---- Brano proposto
SUSEGANA
«Sono un ladro, non un maniaco e tanto meno un pedofilo».

Giovedì 20 Giugno 2019
SUSEGANA
«Sono un ladro, non un maniaco e tanto meno un pedofilo». Si era difeso così durante la sua deposizione il sessantenne autista dello scuolabus dell'associazione coneglianese Anteas finito a processo con l'accusa di violenza sessuale su una ragazzina disabile mentale, che al tempo dei fatti, avvenuti nell'aprile del 2016 nel tragitto da Susegana a Colfosco, aveva 17 anni.
«Mi ha costretto ad alzare la maglietta e mi ha toccato il seno» lo aveva accusato la giovane riferendo l'episodio alla madre, che poi aveva sporto denuncia. «Mi creda signor giudice - aveva ribattuto l'imputato durante il processo - a me piacciono le donne vere, non le bambine. Io non ho fatto nulla». Da ieri per il 60enne l'incubo è finito. Sia pur con la formula dubitativa l'uomo, difeso dall'avvocato Massimiliano Bruni, è stato infatti assolto per non aver commesso il fatto. Il pubblico ministero Mara De Donà aveva invece chiesto 1 anno e otto mesi di carcere.
--------
## Compiti
1. Nell'articolo sul processo all'autista dello scuolabus di Susegana, quale pena aveva chiesto il pubblico ministero?
2. Riprendi l'articolo sul processo all'autista dello scuolabus di Susegana e proseguilo a partire dalla frase finale.
---- Dati forniti
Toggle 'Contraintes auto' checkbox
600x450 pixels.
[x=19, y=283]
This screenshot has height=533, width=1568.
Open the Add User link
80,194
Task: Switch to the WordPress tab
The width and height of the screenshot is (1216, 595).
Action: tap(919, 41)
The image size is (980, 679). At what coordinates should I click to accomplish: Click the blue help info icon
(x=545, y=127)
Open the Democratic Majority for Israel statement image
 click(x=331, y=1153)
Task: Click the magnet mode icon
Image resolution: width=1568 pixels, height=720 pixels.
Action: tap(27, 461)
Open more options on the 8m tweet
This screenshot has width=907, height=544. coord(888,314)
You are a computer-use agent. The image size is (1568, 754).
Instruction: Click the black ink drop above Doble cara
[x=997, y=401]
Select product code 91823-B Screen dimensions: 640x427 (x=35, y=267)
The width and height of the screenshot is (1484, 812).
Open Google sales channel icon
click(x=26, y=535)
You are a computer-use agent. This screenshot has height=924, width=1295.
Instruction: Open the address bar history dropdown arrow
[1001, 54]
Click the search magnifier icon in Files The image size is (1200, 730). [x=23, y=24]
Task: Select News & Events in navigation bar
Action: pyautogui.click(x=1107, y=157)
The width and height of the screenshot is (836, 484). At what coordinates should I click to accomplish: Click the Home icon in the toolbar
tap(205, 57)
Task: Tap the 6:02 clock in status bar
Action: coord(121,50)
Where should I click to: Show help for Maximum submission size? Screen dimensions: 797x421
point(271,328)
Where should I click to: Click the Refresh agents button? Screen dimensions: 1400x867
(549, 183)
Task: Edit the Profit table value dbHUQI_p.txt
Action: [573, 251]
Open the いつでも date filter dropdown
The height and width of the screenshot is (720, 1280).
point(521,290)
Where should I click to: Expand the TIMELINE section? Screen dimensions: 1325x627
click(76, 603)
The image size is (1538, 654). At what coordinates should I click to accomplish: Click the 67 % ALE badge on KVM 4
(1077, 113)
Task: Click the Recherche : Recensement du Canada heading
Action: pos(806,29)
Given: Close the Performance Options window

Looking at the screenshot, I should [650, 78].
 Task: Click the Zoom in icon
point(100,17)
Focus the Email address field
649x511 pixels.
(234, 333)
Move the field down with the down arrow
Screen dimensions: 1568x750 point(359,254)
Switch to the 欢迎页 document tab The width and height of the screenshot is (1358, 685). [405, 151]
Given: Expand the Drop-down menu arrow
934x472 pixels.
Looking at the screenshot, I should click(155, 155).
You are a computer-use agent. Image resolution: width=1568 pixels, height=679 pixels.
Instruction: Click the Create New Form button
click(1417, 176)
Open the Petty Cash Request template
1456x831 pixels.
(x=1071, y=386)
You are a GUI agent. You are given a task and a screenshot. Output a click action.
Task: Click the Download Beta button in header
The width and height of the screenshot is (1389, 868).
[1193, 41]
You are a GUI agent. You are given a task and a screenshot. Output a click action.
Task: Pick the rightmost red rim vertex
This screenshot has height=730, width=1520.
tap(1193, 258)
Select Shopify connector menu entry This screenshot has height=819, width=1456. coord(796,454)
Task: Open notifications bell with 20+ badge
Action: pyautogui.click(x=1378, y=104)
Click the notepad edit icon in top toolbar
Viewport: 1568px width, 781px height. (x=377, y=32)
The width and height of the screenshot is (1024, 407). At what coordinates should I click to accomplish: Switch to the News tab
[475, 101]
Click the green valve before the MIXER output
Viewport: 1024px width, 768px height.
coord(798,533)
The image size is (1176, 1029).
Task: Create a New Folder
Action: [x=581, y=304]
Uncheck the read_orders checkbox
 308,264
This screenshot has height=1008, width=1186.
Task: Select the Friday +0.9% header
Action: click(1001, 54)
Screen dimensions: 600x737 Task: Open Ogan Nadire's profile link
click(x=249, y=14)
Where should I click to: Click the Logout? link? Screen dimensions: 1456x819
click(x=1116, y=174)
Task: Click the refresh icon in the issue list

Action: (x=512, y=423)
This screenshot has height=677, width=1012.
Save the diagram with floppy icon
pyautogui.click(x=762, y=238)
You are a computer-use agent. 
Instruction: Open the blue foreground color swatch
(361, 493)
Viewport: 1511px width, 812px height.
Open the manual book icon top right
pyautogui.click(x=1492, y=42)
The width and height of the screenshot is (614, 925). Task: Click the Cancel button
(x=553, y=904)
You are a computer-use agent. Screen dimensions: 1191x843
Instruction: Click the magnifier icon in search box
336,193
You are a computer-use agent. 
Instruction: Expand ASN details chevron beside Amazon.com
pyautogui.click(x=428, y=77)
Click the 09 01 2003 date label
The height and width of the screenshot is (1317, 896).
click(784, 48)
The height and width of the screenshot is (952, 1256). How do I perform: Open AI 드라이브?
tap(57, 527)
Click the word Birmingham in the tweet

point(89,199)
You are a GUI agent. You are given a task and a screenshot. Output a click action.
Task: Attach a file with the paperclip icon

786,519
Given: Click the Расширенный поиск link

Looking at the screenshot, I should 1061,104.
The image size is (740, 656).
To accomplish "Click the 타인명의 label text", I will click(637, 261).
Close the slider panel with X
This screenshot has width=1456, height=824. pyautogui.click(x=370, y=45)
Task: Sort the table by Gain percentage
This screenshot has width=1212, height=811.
--------
## Soluzioni degli esercizi
1. Un anno e otto mesi di carcere.

2.
A fare l'autista di scuolabus per l'associazione coneglianese l'anziano ci era arrivato attraverso i lavori socialmente utili che era stato chiamato a svolgere dopo la galera. Di lui hanno sempre parlato tutti bene, tanto che i dirigenti dell'Anteas si erano detti molto sorpresi delle accuse, su cui pendeva peraltro l'ombra di precedenti racconti della 17enne su presunte attenzioni di tipo sessuale ricevute da altri operatori. C'era stata anche una denuncia ma il caso venne archiviato perché non c'erano prove a sostegno delle accuse. «Io non le ho toccato il seno - aveva detto il 60enne - ma le ho dato un colpo con il braccio perché lei aveva avuto una reazione violenta nei miei confronti dopo che, nel riportarla a casa da scuola, l'avevo ripresa per il modo con cui aveva parlato al telefono con il patrigno». E proprio la testimonianza del marito della mamma della disabile potrebbe aver giocato un ruolo importante nella decisione del giudice, le cui motivazioni saranno depositate entro 90 giorni. «Mi ha raccontato della violenza al telefono» aveva detto, prima di cadere però in svariate contraddizioni durante la testimonianza resa in Tribunale. Richiamato da giudice al suo dovere di testimone di dire la verità, l'uomo ha quindi ripetuto una serie di non mi ricordo.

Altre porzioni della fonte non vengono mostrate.